#### DATA PROVIDED ####

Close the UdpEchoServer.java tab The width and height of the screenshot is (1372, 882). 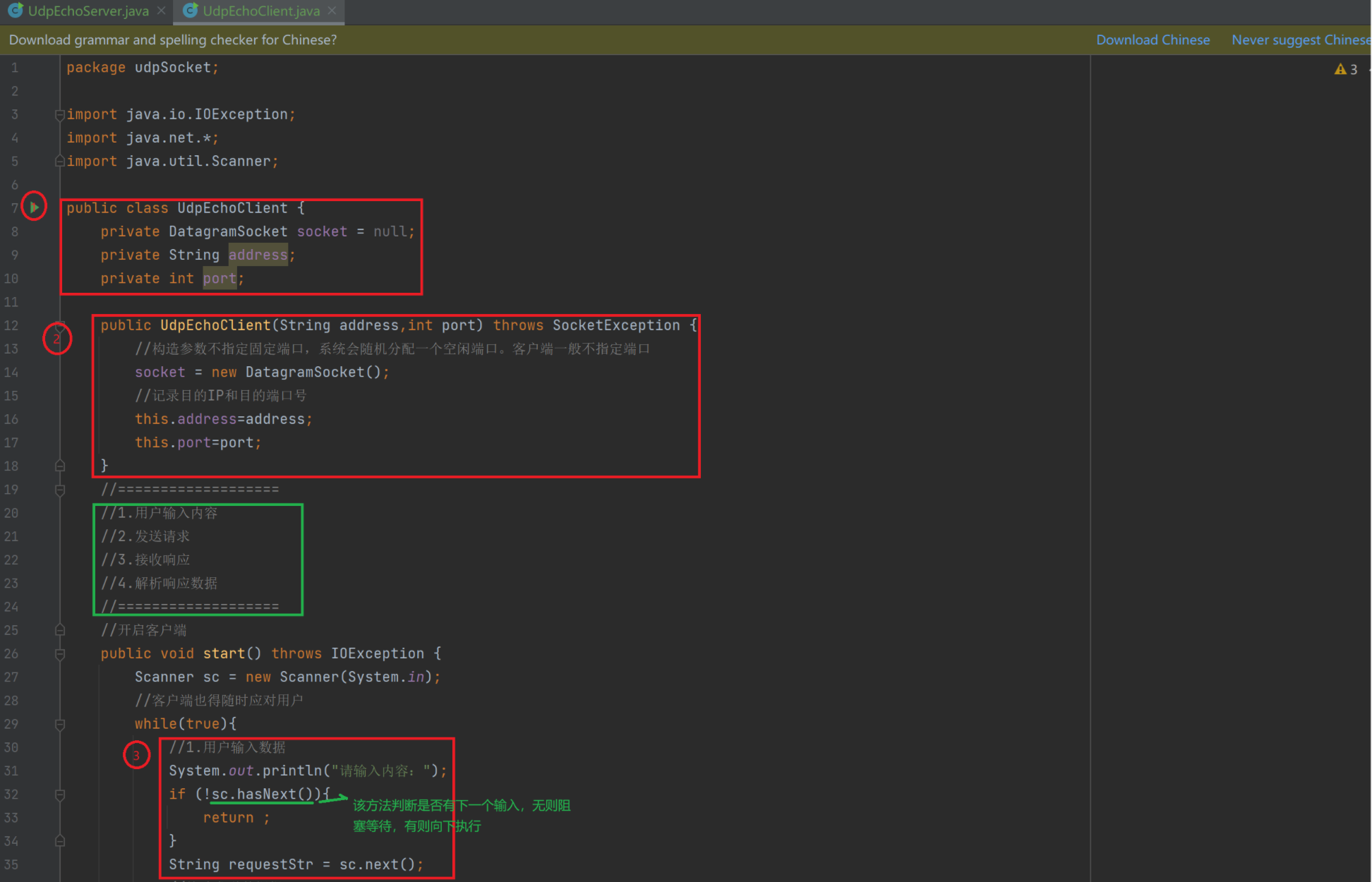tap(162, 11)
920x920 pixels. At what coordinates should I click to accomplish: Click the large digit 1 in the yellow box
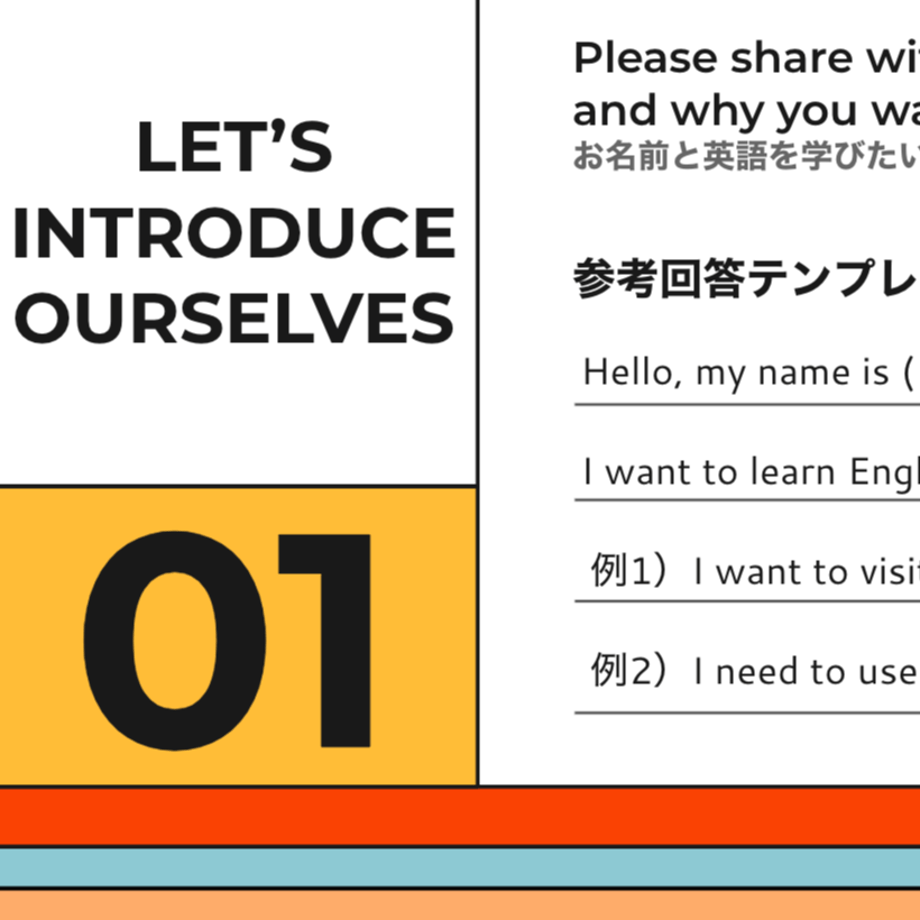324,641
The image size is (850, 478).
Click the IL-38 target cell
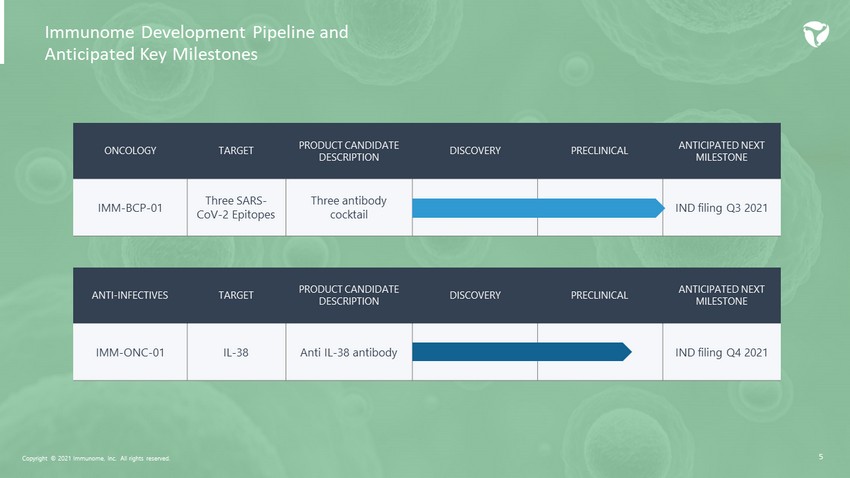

####

YOUR TASK: Can you rewrite the entries from the line containing "920x920 pixels. At" through the end of the entries, replacing "yellow box" with "green box" and leaving everything else unchanged? Omit the pictures from your answer.

ANSWER TO THE TASK:
920x920 pixels. At what coordinates should I click to accomplish: Click the large digit 1 in the green box
324,641
The image size is (850, 478).
Click the IL-38 target cell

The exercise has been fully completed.